* Begin *

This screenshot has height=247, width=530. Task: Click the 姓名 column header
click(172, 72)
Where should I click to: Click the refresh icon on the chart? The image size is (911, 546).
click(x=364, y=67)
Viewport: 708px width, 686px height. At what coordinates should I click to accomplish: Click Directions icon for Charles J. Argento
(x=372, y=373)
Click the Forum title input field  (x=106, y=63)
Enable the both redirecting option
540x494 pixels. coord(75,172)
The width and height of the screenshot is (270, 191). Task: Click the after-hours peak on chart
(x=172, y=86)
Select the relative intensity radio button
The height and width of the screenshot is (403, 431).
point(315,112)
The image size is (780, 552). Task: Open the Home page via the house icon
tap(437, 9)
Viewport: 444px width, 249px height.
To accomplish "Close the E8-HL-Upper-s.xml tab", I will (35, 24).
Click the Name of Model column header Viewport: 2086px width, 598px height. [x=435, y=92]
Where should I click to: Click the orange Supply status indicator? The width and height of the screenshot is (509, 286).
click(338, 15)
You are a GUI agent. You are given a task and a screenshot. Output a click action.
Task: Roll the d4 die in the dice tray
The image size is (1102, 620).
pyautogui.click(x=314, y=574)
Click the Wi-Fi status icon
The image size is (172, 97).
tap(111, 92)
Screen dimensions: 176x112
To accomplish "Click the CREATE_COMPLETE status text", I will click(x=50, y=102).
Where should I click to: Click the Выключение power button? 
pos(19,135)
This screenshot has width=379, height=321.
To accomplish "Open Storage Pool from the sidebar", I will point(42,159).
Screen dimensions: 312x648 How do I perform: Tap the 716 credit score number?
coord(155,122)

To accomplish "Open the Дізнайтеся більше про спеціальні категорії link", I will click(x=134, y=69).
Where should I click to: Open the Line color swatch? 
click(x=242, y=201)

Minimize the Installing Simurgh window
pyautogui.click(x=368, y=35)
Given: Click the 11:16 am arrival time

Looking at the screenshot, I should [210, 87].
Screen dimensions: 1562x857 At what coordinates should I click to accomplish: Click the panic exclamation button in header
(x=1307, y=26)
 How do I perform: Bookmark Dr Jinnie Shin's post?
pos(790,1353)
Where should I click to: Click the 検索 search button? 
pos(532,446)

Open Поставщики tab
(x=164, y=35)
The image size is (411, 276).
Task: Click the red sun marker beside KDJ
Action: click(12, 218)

* End *

Can you reproduce every one of the items above exactly as they appear, line for line?

## Output of the exercise
This screenshot has height=247, width=530. Task: Click the 姓名 column header
click(172, 72)
Where should I click to: Click the refresh icon on the chart? The image size is (911, 546).
click(x=364, y=67)
Viewport: 708px width, 686px height. At what coordinates should I click to accomplish: Click Directions icon for Charles J. Argento
(x=372, y=373)
Click the Forum title input field  (x=106, y=63)
Enable the both redirecting option
540x494 pixels. coord(75,172)
The width and height of the screenshot is (270, 191). Task: Click the after-hours peak on chart
(x=172, y=86)
Select the relative intensity radio button
The height and width of the screenshot is (403, 431).
point(315,112)
The image size is (780, 552). Task: Open the Home page via the house icon
tap(437, 9)
Viewport: 444px width, 249px height.
To accomplish "Close the E8-HL-Upper-s.xml tab", I will (35, 24).
Click the Name of Model column header Viewport: 2086px width, 598px height. [x=435, y=92]
Where should I click to: Click the orange Supply status indicator? The width and height of the screenshot is (509, 286).
click(338, 15)
You are a GUI agent. You are given a task and a screenshot. Output a click action.
Task: Roll the d4 die in the dice tray
The image size is (1102, 620).
pyautogui.click(x=314, y=574)
Click the Wi-Fi status icon
The image size is (172, 97).
tap(111, 92)
Screen dimensions: 176x112
To accomplish "Click the CREATE_COMPLETE status text", I will click(x=50, y=102).
Where should I click to: Click the Выключение power button? 
pos(19,135)
This screenshot has width=379, height=321.
To accomplish "Open Storage Pool from the sidebar", I will point(42,159).
Screen dimensions: 312x648 How do I perform: Tap the 716 credit score number?
coord(155,122)

To accomplish "Open the Дізнайтеся більше про спеціальні категорії link", I will click(x=134, y=69).
Where should I click to: Open the Line color swatch? 
click(x=242, y=201)

Minimize the Installing Simurgh window
pyautogui.click(x=368, y=35)
Given: Click the 11:16 am arrival time

Looking at the screenshot, I should [210, 87].
Screen dimensions: 1562x857 At what coordinates should I click to accomplish: Click the panic exclamation button in header
(x=1307, y=26)
 How do I perform: Bookmark Dr Jinnie Shin's post?
pos(790,1353)
Where should I click to: Click the 検索 search button? 
pos(532,446)

Open Поставщики tab
(x=164, y=35)
The image size is (411, 276).
Task: Click the red sun marker beside KDJ
Action: click(12, 218)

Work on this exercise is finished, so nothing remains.